● WORK TASK:
Only the lines holding "Disk" are wanted. Copy every one from the records below.
━━━━━ MATERIAL SHOWN
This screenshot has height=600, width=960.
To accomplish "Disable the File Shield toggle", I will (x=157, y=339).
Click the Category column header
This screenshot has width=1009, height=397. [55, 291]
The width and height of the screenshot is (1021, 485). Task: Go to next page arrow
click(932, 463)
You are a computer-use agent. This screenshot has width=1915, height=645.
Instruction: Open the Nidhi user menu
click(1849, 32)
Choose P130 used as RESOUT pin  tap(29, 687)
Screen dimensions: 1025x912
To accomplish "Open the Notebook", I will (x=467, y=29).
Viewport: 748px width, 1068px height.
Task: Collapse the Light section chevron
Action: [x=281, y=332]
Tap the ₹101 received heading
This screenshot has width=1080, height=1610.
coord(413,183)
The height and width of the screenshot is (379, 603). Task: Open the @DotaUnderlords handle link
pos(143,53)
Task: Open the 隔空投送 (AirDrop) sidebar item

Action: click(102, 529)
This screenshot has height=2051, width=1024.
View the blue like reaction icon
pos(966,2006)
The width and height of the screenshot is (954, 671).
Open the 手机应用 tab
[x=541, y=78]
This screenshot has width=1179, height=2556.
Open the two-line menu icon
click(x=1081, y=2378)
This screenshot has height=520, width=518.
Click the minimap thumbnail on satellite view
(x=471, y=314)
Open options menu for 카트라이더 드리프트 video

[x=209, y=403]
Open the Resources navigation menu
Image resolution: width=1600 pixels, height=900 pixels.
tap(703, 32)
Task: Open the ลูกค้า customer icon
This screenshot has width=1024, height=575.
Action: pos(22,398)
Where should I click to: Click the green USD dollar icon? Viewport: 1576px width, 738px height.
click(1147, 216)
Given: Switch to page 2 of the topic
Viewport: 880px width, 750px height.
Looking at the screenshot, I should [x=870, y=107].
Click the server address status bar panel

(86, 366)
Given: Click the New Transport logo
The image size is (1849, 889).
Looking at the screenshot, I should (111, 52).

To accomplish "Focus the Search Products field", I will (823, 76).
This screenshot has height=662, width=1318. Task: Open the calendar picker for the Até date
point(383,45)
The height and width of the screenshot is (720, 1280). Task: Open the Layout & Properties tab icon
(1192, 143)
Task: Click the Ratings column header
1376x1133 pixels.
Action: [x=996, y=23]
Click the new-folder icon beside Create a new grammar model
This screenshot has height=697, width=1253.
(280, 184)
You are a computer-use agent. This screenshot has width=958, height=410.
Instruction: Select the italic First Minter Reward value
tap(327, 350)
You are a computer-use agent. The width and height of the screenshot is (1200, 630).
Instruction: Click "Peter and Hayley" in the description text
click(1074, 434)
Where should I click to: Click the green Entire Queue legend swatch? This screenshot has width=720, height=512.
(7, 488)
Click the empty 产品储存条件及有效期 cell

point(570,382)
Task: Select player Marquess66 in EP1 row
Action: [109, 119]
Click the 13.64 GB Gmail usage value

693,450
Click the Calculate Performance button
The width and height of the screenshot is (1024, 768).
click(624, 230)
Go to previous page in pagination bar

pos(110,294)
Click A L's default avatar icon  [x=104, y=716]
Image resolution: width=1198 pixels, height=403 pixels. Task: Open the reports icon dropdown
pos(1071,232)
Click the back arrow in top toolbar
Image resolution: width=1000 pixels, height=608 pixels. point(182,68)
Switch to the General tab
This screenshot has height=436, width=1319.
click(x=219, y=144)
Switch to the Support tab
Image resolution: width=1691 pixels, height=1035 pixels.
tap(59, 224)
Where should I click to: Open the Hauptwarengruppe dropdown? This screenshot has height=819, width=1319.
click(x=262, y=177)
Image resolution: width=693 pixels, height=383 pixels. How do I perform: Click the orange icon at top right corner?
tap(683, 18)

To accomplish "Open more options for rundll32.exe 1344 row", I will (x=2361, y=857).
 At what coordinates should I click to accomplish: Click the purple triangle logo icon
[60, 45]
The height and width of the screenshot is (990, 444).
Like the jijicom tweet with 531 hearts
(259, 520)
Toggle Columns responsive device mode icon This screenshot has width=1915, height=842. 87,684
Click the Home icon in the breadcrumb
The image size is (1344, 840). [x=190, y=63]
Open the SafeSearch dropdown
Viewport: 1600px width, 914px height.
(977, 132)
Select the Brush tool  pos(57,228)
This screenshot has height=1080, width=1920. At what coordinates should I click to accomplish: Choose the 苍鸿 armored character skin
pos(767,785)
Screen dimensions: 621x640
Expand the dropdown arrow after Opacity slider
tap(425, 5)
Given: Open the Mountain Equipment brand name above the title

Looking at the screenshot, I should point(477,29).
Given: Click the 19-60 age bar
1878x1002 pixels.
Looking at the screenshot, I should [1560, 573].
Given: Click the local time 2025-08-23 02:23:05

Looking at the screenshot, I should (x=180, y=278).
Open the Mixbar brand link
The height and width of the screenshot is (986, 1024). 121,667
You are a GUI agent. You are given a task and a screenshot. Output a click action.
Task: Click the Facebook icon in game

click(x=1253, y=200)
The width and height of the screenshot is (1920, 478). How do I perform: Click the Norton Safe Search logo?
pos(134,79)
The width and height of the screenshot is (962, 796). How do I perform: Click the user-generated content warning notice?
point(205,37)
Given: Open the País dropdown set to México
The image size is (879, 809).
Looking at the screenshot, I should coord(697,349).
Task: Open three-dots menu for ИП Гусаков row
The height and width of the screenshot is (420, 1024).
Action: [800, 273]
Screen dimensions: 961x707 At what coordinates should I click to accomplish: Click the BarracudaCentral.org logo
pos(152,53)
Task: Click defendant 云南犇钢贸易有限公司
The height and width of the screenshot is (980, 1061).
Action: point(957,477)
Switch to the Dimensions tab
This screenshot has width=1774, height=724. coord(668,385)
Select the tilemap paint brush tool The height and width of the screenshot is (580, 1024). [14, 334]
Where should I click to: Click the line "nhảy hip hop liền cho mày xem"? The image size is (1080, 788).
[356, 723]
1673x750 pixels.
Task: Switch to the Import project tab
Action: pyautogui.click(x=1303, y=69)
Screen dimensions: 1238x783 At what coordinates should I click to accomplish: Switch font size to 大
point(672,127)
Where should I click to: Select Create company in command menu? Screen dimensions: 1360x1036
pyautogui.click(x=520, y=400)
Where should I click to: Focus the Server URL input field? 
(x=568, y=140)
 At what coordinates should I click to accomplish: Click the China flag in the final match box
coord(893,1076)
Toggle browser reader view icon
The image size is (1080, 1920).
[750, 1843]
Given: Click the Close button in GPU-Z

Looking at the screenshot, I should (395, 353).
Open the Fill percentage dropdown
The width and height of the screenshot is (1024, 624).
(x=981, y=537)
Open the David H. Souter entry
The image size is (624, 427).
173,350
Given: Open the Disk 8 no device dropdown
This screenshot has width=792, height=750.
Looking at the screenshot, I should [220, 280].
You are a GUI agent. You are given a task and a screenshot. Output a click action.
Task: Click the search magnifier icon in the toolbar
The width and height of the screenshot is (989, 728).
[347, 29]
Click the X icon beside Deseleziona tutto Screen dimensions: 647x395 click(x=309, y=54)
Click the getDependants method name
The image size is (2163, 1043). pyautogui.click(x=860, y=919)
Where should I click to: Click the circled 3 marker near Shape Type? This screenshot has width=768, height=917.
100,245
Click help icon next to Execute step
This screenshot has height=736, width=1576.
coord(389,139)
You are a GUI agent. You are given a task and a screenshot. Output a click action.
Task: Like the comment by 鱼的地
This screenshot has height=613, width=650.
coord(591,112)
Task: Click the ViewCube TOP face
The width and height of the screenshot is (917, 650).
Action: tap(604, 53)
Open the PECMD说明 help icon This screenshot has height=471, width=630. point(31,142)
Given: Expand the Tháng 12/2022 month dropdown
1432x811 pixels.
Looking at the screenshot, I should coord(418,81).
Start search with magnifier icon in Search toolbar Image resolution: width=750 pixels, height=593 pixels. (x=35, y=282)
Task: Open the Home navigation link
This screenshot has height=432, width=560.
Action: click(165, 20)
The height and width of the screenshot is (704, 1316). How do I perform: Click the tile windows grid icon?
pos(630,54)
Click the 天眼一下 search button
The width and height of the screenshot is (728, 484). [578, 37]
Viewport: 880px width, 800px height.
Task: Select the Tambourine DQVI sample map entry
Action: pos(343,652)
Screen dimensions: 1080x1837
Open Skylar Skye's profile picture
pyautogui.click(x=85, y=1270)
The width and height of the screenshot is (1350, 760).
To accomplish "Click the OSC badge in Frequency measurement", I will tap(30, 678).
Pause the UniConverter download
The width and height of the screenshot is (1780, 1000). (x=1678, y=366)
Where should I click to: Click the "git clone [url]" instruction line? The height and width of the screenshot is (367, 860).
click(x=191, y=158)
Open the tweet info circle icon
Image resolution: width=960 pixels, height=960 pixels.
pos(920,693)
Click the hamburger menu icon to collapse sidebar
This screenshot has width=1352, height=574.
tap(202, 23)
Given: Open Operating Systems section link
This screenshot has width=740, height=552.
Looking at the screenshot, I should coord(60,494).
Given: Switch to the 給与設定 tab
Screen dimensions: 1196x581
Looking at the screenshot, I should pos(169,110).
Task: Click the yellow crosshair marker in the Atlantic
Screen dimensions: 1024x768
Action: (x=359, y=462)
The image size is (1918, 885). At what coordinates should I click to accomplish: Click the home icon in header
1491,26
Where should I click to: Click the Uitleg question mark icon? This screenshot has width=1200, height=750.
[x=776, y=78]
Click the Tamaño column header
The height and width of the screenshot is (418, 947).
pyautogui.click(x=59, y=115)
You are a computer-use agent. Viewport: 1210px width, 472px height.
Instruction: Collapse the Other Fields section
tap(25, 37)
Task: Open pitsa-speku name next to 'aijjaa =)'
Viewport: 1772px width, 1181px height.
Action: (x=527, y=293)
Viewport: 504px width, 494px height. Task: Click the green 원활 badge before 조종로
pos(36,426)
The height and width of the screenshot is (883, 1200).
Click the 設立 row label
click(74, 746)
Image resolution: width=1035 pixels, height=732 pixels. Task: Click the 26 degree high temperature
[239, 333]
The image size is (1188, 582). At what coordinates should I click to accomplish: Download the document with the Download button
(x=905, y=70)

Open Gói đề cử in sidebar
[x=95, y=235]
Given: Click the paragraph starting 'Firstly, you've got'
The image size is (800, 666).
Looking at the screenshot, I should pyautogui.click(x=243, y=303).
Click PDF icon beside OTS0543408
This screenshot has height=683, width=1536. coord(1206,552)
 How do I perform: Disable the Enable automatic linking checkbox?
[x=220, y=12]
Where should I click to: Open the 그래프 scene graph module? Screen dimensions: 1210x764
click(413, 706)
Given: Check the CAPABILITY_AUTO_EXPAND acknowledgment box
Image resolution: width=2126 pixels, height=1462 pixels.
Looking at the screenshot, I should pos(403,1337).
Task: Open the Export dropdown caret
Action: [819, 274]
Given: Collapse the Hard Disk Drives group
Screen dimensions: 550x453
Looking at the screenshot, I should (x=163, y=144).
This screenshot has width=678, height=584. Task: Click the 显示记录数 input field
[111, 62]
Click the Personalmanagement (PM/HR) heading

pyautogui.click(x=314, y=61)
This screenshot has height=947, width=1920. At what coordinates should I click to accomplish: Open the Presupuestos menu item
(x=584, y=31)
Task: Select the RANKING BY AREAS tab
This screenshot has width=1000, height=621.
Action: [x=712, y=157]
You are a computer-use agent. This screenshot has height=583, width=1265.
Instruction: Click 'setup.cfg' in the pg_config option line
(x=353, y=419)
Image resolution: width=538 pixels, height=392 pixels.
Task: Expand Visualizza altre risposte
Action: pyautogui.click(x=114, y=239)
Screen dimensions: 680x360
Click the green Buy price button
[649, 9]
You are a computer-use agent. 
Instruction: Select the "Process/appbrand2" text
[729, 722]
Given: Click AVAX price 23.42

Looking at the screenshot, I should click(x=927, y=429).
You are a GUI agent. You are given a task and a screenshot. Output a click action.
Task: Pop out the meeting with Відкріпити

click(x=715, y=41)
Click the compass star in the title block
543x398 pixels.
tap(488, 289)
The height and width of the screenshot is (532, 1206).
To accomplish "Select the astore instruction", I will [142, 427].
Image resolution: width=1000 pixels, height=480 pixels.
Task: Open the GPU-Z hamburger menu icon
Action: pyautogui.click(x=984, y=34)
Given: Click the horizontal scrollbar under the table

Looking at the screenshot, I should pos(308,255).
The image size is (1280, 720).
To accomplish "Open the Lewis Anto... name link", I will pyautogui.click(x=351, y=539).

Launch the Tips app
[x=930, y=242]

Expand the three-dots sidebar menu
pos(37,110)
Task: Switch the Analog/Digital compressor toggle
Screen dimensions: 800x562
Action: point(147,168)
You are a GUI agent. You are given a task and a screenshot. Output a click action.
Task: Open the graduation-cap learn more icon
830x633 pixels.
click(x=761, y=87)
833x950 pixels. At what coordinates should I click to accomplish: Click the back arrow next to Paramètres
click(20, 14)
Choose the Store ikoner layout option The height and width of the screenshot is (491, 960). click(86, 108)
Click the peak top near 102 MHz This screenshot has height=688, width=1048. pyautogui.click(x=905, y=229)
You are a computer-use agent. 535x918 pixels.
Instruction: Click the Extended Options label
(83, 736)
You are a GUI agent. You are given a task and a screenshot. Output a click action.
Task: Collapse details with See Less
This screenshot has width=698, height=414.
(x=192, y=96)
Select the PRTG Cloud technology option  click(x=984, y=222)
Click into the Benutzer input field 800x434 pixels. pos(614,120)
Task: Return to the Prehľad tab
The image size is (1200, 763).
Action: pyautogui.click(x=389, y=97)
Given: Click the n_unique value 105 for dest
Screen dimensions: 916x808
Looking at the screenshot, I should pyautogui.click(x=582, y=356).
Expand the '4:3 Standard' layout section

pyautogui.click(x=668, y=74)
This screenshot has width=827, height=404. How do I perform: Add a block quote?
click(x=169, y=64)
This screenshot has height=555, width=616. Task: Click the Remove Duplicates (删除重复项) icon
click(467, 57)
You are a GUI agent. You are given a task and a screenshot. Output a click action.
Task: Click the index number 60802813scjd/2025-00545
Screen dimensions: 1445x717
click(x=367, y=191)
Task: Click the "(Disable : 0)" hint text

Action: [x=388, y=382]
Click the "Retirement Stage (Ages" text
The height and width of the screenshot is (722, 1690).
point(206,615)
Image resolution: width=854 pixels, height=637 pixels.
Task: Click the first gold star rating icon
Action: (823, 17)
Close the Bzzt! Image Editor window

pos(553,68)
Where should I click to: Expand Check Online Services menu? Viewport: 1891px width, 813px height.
━━━━━━━━━━
● TASK RESPONSE:
Given: Open the Disk 8 no device dropdown
Given: Collapse the Hard Disk Drives group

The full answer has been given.